#### What the task requires:
Among the lines below, count those containing the word "computer". Give the number only.

#### Supplied material:
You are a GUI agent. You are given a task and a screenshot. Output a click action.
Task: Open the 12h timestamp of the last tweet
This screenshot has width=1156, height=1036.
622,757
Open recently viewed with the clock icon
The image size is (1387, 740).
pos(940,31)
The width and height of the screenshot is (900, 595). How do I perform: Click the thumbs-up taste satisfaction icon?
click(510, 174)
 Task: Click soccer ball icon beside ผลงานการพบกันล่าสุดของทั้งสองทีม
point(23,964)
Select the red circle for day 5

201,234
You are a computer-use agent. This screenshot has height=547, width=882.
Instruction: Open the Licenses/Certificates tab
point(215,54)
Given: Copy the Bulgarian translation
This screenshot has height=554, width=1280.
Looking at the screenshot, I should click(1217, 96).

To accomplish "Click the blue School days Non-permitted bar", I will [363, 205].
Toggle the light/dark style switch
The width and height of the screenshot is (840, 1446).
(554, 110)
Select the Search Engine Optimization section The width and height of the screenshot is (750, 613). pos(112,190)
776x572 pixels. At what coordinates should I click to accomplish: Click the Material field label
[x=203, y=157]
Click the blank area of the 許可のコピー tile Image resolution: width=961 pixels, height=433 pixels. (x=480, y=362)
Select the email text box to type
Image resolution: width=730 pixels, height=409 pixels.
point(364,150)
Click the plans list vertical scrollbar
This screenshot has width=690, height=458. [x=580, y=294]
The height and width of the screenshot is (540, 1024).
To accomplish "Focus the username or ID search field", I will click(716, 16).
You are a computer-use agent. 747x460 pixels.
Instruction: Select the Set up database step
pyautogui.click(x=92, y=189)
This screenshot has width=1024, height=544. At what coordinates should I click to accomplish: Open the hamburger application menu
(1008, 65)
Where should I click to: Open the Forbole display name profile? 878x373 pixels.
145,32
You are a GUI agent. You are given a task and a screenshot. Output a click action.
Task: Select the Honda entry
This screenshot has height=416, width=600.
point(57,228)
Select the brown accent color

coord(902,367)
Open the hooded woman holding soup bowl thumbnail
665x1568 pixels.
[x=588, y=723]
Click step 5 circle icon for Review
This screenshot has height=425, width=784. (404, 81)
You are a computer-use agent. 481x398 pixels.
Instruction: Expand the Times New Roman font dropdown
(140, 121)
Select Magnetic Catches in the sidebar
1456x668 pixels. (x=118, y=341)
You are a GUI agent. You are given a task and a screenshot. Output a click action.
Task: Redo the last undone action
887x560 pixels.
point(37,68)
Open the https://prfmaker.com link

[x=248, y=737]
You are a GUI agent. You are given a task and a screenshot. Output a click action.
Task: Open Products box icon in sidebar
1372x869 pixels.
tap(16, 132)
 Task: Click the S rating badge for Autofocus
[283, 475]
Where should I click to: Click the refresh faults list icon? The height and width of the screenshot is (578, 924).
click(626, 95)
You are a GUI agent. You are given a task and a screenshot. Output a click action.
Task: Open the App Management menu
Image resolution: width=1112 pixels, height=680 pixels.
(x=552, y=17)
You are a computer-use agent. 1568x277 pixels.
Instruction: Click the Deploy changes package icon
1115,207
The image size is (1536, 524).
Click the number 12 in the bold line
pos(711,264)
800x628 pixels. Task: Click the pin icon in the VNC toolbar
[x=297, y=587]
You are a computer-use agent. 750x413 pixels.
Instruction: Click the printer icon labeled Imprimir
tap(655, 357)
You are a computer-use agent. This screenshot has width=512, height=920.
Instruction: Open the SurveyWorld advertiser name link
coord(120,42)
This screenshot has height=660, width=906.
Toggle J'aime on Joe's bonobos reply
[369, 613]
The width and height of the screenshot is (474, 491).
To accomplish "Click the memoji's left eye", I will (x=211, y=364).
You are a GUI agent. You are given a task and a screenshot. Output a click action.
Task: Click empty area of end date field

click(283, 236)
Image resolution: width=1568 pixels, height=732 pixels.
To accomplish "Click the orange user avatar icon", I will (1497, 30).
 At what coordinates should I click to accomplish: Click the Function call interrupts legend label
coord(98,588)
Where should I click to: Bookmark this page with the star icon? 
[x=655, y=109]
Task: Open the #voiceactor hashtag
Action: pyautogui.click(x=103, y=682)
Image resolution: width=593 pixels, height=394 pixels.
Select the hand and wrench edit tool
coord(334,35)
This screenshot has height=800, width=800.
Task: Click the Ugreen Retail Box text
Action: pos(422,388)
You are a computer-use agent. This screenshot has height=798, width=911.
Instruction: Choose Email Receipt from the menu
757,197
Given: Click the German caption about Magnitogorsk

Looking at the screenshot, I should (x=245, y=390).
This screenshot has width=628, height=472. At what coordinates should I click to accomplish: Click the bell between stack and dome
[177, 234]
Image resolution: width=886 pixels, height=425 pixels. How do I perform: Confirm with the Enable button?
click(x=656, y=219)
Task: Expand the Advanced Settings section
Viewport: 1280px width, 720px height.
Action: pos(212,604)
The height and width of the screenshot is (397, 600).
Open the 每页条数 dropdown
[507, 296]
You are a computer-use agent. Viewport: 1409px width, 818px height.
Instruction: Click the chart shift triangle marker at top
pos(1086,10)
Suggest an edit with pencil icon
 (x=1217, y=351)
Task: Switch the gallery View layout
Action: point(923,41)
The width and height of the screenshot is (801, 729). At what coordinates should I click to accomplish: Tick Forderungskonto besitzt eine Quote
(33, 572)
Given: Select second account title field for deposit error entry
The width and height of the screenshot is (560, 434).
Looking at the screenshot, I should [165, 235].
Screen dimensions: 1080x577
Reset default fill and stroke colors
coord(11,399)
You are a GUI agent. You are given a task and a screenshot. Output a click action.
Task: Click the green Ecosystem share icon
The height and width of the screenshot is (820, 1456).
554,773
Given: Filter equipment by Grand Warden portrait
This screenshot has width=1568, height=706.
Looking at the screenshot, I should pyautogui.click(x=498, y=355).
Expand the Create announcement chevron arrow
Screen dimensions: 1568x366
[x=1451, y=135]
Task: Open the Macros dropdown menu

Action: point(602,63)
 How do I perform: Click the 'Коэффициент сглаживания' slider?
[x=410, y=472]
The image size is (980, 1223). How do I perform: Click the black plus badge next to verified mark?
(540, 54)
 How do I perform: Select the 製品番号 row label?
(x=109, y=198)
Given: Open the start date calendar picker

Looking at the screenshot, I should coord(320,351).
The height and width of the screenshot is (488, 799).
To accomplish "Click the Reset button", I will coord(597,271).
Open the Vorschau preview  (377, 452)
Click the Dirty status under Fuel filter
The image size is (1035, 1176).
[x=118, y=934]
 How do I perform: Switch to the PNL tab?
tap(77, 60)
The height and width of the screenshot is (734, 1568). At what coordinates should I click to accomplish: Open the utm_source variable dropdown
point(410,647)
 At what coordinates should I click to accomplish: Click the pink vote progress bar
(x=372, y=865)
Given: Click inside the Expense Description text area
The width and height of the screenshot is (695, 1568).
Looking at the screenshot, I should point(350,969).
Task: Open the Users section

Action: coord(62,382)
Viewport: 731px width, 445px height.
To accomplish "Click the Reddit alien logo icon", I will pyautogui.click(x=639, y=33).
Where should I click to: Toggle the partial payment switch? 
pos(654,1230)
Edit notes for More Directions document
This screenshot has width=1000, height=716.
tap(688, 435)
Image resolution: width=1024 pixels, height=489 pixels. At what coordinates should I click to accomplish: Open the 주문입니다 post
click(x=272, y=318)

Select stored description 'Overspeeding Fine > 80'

#### Reply to the task:
8